**Your objective**:
Format every line of the rows below as a JSON list of strings, one string per line, omitting blank lines.

**Records supplied**:
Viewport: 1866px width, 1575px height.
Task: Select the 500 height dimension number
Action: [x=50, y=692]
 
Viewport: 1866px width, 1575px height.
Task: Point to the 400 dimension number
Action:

**Answer**:
[
  "Viewport: 1866px width, 1575px height.",
  "Task: Select the 500 height dimension number",
  "Action: [x=50, y=692]",
  "Viewport: 1866px width, 1575px height.",
  "Task: Point to the 400 dimension number",
  "Action:"
]